和食が自然を尊ぶ日本人の伝統的な食文化として、ユネスコの無形文化遺産に登録されてから2年が経過しようとしている。京都を中心に、大学など高等教育機関において和食に関する取り組みが目立つ。

 京都府立大は7日、「和食文化の高等教育機関開設に向けたキックオフ共同記者会見及びキックオフセミナー」を実施。2014年に設置した京都和食文化研究センターに続き、専門学部・学科を19年度までに開設する動きを発表した。すでに一般教養では和食に関する講義が開講され、募集した定員を超える人気を博しているものもある。

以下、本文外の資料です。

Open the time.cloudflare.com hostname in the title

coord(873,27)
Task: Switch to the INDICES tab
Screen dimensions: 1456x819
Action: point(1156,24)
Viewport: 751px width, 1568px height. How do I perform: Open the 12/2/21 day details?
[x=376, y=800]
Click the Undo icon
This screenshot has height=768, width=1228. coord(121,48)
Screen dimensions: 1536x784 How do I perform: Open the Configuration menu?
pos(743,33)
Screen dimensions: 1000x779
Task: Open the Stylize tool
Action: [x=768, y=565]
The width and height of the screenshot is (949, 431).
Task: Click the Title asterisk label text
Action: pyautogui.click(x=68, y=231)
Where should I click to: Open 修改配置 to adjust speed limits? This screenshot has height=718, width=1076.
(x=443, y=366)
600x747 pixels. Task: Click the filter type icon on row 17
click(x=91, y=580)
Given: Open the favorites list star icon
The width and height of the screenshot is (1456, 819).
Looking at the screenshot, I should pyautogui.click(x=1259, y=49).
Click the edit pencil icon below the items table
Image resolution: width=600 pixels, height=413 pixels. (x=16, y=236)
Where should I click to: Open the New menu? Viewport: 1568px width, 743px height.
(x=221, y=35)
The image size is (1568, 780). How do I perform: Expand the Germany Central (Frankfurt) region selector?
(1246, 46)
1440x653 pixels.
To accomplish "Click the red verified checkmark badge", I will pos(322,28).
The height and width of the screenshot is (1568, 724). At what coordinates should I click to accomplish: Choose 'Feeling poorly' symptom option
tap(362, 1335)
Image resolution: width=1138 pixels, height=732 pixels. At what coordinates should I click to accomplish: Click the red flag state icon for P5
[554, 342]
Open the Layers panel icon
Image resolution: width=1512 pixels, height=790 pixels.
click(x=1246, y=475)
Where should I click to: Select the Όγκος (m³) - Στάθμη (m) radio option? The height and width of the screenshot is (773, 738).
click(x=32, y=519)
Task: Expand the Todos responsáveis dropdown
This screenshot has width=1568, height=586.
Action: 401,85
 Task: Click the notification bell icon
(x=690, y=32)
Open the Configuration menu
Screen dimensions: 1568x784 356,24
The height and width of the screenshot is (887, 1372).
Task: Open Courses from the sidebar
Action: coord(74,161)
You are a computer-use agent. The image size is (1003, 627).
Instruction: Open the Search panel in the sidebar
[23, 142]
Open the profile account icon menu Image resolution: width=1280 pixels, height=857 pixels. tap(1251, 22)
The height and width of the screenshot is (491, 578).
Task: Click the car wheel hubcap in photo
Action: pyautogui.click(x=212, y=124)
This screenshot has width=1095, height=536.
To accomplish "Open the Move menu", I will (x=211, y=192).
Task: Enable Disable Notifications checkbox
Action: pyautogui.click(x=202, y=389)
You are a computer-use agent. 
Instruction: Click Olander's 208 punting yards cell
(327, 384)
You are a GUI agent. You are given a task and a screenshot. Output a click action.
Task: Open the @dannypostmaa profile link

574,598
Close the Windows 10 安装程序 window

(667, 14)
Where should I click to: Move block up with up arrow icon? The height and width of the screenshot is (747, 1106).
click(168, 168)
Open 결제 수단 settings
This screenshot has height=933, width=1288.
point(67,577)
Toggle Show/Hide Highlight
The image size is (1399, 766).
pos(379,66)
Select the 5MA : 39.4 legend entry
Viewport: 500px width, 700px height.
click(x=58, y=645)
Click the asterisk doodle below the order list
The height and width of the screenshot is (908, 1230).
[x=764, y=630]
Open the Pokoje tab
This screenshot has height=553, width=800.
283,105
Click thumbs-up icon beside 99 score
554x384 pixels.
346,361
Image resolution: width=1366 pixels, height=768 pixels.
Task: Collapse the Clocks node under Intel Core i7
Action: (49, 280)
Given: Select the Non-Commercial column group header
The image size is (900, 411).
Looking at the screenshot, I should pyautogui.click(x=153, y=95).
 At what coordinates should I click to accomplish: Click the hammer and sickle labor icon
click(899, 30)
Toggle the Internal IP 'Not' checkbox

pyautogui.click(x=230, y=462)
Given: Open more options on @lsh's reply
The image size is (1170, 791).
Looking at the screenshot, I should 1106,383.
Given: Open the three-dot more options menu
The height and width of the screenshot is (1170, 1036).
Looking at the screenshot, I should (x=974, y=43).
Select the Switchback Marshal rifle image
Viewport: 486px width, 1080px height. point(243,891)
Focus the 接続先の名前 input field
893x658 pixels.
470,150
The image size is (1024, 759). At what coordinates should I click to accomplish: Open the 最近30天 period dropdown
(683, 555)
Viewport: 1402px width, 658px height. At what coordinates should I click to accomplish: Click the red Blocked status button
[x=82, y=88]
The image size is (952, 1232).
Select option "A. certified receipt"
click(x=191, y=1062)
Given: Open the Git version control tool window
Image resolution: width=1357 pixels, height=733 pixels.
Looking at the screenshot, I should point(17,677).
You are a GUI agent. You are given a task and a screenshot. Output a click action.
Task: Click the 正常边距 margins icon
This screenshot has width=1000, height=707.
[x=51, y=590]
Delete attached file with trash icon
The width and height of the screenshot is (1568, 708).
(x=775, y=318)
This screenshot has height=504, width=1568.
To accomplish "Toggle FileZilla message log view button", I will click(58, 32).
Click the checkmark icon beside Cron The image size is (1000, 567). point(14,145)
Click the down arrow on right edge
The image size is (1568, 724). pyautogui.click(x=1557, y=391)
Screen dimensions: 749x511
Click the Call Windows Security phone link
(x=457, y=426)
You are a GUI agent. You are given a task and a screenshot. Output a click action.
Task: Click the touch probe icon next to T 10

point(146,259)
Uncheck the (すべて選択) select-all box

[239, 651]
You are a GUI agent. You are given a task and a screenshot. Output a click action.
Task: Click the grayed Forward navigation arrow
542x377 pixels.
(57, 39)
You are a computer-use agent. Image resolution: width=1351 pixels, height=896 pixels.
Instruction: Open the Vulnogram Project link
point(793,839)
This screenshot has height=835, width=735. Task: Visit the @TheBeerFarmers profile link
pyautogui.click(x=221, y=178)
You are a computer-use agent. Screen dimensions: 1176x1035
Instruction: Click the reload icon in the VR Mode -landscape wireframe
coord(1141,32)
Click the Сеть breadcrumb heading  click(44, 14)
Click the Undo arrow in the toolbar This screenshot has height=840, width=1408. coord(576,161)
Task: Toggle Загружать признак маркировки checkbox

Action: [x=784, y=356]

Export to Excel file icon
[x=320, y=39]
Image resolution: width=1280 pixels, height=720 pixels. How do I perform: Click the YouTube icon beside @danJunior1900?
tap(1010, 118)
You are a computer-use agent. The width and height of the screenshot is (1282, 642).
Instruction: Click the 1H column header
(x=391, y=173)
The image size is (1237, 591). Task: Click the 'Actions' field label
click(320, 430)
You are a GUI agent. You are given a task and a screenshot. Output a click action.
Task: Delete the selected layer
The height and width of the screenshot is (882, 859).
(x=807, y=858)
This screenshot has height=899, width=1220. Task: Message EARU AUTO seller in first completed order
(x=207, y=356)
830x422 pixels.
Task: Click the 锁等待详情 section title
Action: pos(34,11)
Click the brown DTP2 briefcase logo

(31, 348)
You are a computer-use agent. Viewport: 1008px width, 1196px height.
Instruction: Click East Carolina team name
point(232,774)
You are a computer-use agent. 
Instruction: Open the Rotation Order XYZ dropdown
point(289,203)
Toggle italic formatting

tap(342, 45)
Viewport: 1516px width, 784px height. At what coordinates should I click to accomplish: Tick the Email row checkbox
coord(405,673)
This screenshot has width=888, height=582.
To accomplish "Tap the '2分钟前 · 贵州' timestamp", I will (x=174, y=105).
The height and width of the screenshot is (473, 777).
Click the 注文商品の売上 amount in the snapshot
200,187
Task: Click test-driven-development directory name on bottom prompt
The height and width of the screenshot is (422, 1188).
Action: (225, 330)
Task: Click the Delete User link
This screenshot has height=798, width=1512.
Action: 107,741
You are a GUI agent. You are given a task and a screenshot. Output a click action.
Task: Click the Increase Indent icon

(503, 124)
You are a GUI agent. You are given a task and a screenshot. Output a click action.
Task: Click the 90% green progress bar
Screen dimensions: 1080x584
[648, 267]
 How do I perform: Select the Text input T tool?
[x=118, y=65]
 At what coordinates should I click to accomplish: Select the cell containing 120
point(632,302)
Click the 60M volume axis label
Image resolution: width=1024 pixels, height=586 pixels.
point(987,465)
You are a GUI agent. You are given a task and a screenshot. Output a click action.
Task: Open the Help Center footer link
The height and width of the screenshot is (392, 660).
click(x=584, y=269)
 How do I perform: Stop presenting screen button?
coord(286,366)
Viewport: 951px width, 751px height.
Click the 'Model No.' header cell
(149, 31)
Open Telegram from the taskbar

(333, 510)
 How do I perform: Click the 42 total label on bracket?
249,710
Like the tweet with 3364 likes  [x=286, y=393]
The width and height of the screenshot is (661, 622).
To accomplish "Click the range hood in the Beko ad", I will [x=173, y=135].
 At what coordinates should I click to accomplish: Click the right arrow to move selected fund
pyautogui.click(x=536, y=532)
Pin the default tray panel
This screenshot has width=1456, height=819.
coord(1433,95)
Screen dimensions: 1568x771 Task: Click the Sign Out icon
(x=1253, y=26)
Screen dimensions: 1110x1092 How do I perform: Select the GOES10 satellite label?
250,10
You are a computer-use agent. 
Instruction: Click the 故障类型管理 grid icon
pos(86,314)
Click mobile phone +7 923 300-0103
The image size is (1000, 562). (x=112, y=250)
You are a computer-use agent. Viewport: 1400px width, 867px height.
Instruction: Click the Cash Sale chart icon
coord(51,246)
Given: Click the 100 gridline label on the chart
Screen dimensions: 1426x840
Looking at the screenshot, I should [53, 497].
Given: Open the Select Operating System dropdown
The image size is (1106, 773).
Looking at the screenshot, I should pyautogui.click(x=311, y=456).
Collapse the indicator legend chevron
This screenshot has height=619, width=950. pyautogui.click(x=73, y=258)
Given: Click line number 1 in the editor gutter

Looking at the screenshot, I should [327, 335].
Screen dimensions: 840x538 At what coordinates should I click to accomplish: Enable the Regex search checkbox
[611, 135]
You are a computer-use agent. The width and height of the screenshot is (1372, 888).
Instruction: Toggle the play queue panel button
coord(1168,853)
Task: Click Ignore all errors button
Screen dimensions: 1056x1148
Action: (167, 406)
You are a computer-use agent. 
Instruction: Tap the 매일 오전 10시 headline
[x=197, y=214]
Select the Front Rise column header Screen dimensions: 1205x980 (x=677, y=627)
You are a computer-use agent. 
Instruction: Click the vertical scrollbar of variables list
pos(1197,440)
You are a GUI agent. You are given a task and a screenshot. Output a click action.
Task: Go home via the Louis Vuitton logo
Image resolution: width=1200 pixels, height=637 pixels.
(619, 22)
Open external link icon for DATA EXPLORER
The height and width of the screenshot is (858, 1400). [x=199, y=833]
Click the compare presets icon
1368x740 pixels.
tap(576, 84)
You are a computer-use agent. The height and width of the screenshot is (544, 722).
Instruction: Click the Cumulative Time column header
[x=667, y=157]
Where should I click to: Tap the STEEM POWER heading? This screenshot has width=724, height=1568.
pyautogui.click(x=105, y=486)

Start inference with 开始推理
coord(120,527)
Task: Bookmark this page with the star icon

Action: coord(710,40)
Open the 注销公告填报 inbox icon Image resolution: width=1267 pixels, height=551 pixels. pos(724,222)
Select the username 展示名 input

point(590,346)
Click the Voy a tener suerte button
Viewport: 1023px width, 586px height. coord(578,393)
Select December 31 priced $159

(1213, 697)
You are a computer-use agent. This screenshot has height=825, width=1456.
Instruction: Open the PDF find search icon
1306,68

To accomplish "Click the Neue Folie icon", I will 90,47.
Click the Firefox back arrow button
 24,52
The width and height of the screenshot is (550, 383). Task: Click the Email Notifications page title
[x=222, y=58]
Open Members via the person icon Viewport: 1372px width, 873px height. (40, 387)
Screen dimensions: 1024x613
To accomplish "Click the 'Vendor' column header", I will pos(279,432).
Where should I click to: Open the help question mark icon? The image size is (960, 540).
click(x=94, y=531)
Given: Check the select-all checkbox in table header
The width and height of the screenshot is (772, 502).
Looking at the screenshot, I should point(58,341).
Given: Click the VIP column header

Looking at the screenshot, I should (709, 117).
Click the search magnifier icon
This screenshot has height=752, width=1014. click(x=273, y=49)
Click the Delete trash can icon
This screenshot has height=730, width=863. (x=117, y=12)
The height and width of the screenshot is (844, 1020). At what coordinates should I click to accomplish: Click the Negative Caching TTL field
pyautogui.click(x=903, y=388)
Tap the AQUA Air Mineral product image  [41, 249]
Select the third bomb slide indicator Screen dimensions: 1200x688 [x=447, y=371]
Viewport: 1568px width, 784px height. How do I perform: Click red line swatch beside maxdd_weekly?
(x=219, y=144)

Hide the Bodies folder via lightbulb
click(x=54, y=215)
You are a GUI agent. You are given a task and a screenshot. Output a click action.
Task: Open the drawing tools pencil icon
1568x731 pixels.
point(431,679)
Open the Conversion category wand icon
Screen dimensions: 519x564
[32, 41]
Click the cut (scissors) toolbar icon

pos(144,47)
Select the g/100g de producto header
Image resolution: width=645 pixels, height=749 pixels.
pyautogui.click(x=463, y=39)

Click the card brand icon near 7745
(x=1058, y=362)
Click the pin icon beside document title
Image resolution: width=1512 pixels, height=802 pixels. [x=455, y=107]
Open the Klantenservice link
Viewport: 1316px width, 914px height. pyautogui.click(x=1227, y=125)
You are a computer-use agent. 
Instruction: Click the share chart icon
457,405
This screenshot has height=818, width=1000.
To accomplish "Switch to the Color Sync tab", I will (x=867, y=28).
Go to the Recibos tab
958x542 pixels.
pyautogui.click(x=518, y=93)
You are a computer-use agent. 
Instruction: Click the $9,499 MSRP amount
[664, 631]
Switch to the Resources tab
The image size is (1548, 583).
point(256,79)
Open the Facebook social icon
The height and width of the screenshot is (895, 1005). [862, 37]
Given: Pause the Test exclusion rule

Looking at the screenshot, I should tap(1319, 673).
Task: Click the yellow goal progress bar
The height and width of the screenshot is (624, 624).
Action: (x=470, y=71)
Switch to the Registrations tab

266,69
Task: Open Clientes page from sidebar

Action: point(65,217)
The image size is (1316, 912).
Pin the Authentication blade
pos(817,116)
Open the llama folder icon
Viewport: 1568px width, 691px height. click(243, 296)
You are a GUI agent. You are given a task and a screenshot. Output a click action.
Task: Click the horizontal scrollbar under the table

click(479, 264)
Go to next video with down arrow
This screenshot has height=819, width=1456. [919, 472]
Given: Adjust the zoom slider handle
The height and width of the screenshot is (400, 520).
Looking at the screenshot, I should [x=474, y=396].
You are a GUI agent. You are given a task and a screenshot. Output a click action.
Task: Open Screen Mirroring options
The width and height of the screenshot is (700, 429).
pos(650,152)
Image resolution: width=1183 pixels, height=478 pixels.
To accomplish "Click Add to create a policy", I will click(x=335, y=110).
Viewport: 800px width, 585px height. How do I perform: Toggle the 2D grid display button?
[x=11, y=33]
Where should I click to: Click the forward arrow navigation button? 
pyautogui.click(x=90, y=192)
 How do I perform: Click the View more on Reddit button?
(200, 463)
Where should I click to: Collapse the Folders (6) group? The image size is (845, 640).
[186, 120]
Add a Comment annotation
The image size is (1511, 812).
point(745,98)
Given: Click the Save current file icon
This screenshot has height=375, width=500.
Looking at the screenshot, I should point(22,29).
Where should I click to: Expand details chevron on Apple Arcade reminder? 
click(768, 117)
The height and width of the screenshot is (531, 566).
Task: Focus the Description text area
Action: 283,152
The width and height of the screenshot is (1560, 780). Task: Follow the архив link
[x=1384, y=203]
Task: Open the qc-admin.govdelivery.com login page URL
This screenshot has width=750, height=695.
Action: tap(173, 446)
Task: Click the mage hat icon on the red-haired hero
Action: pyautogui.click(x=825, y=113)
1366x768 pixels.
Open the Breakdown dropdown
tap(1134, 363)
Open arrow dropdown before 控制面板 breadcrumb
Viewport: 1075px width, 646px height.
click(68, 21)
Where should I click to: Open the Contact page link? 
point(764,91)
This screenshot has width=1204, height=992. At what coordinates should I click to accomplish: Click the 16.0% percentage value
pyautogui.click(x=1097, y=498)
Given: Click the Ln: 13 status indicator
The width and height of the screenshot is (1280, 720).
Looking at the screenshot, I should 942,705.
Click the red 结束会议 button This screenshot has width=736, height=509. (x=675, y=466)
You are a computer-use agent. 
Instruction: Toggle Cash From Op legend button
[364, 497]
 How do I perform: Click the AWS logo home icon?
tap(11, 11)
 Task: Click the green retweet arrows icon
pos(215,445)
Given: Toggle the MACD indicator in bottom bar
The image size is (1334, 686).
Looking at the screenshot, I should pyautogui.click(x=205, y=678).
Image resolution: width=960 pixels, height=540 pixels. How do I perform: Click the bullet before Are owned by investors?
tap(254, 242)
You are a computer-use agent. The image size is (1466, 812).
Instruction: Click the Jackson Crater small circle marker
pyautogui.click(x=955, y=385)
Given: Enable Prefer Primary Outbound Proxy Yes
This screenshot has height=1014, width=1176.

 「世界的な視野の中で、和食とその文化について学べることが京都府立大の特色」と話すのは同センター長の田中和博京都府立大副学長。「美や技も重要だが、もっと食の基本的な大切さを理解してほしい」という。

 和食は世界的に人気だが、和食の知識を正しく広めることのできる人材を養成する体制が日本には整っていない。立命館大学国際食文化研究センター事務局長の井澤裕司教授は「国際的な観点から日本のよいものを世界に伝えられる優秀な人材を、国が食に関わるビジネスの世界に送り込む必要がある」と指摘する。日本の食製品は世界で高い評価を受けているが、売れ行きや知名度の点では一歩出遅れている。また、和食は発酵など微生物との関係が深く、一部海外では製品を輸入してもらえないという。

 和食に関する講義を受け持つ京都府立大の日比野光敏特任教授は「京都は本物が身近にある。学生だからこそ体験してほしい」と語った。